§ **Activity**
Set down the entries below exactly, leaving out all images.

§ **Data excerpts**
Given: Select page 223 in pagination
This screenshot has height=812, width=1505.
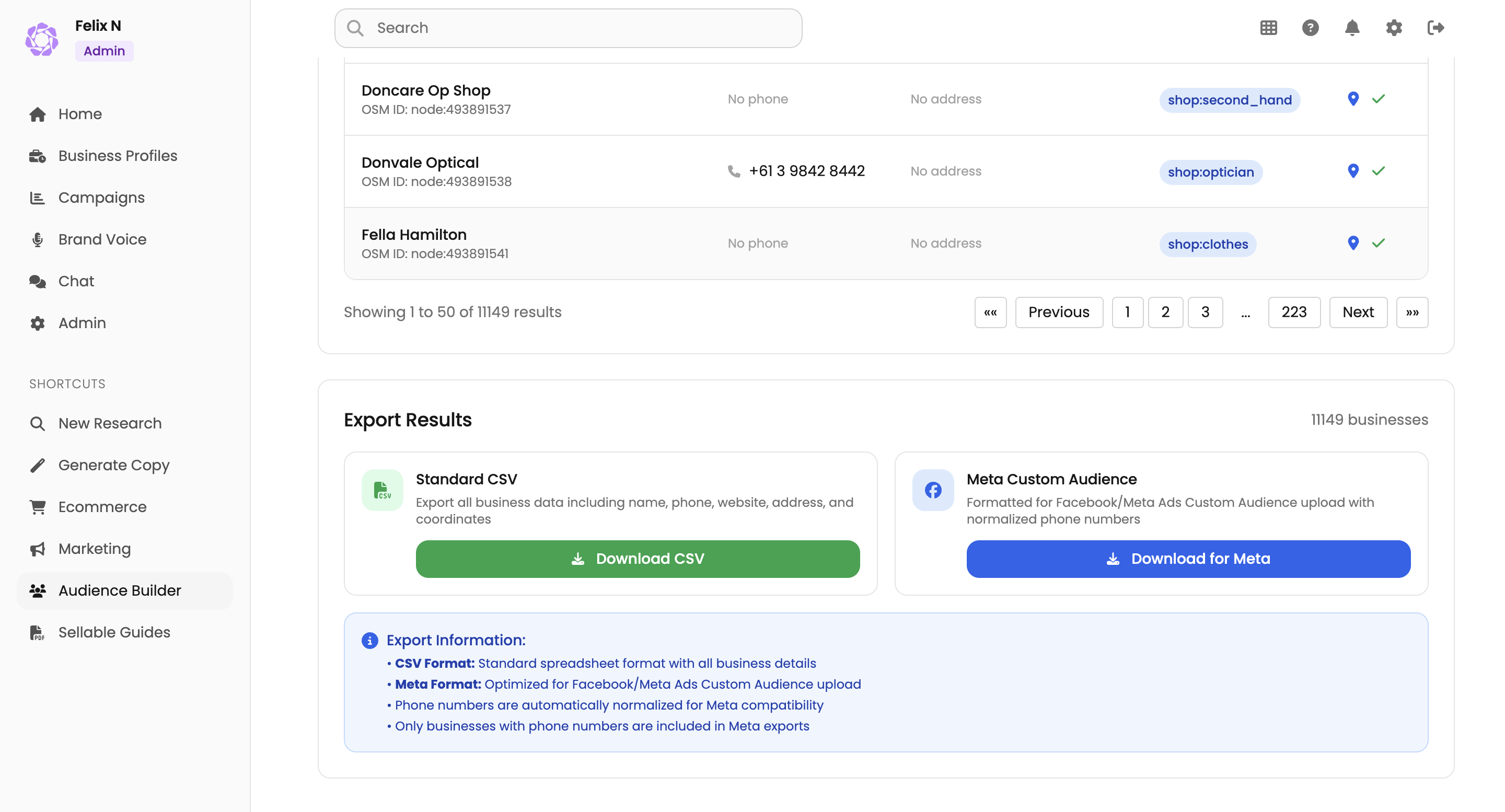Looking at the screenshot, I should (x=1293, y=312).
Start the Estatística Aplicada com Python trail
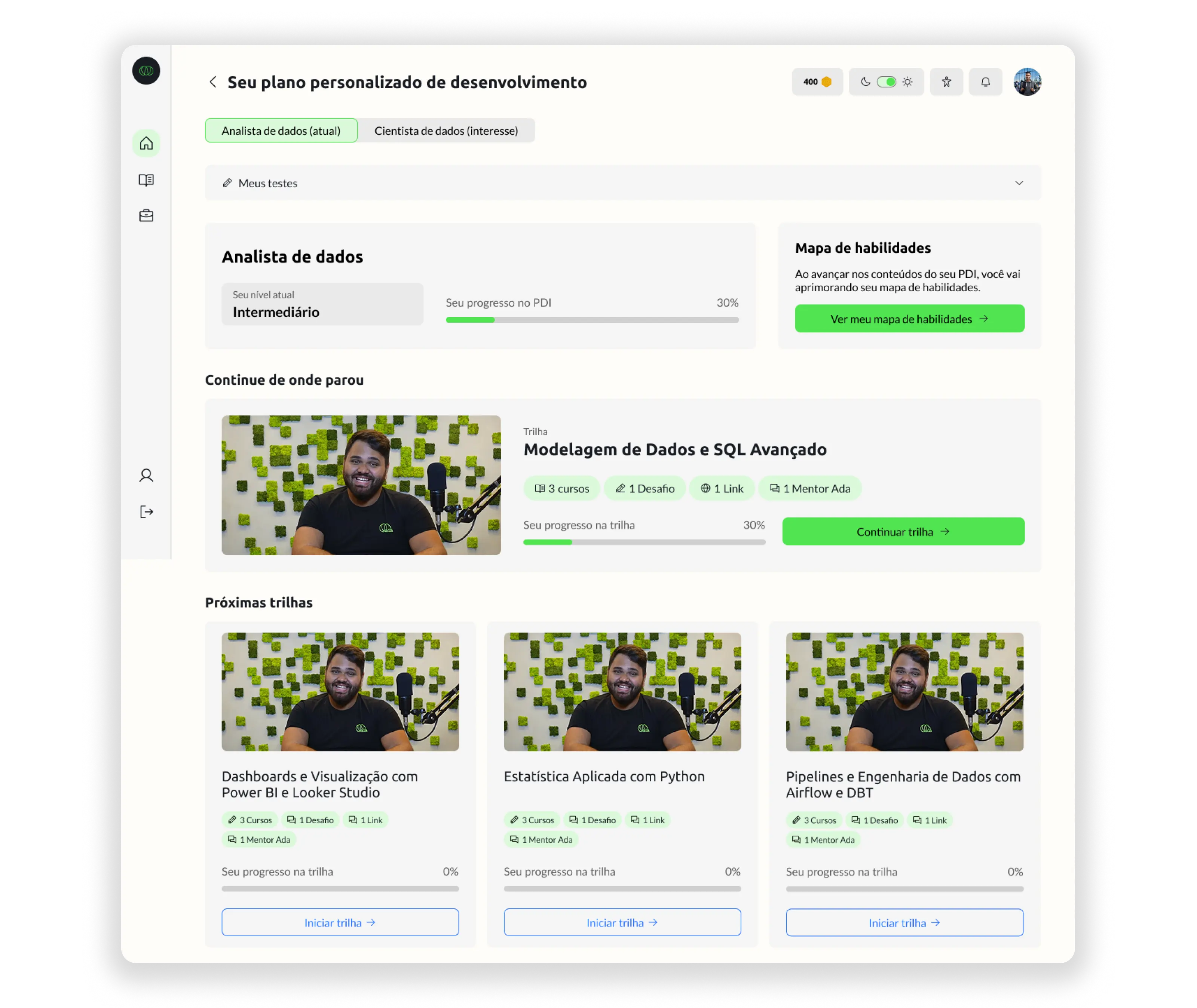 pyautogui.click(x=622, y=922)
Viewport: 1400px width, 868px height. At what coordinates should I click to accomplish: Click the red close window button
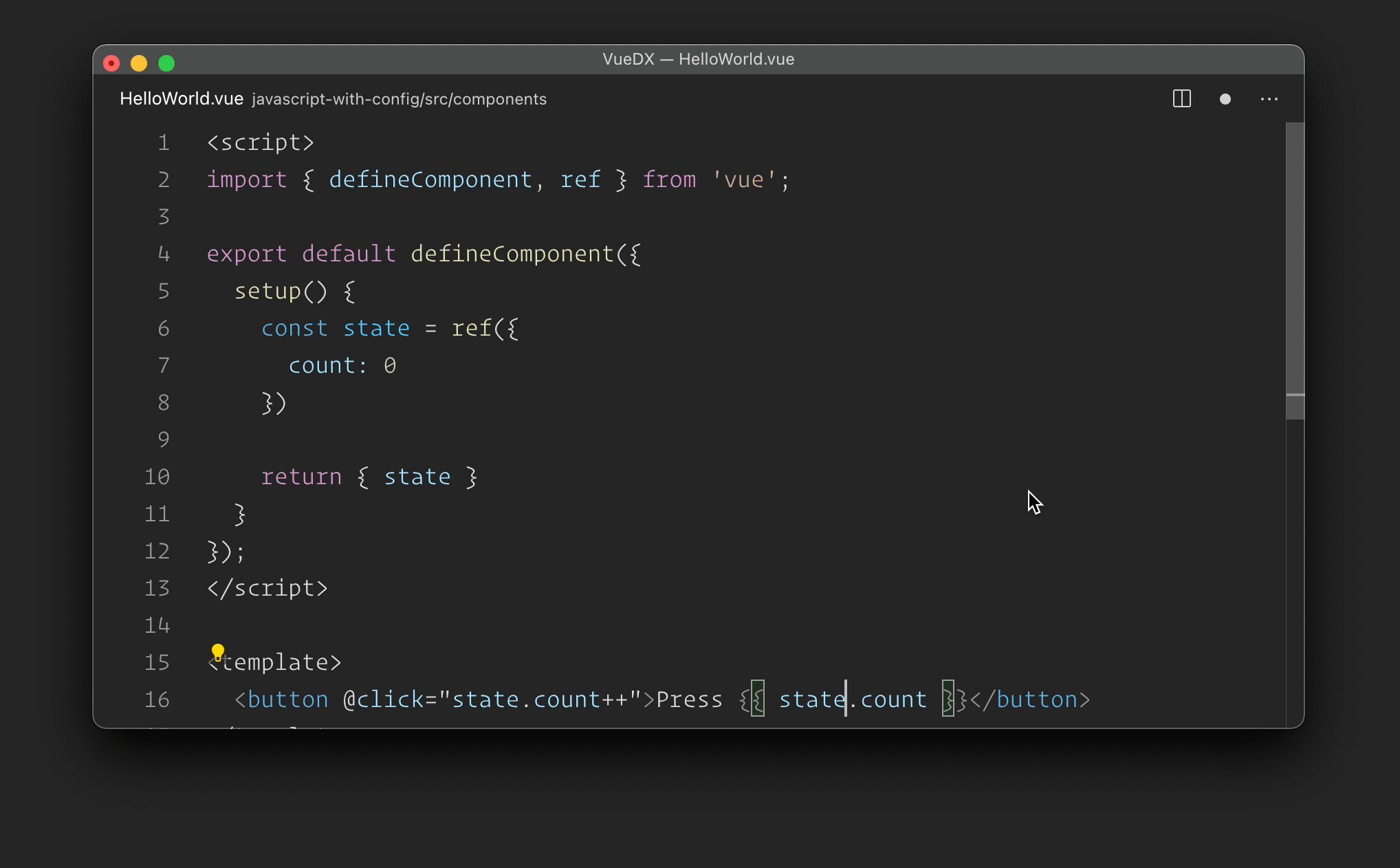[111, 63]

§ **Answer space**
Given: Select page 223 in pagination
This screenshot has height=812, width=1505.
Looking at the screenshot, I should (x=1293, y=312).
Start the Estatística Aplicada com Python trail
 pyautogui.click(x=622, y=922)
Viewport: 1400px width, 868px height. At what coordinates should I click to accomplish: Click the red close window button
[111, 63]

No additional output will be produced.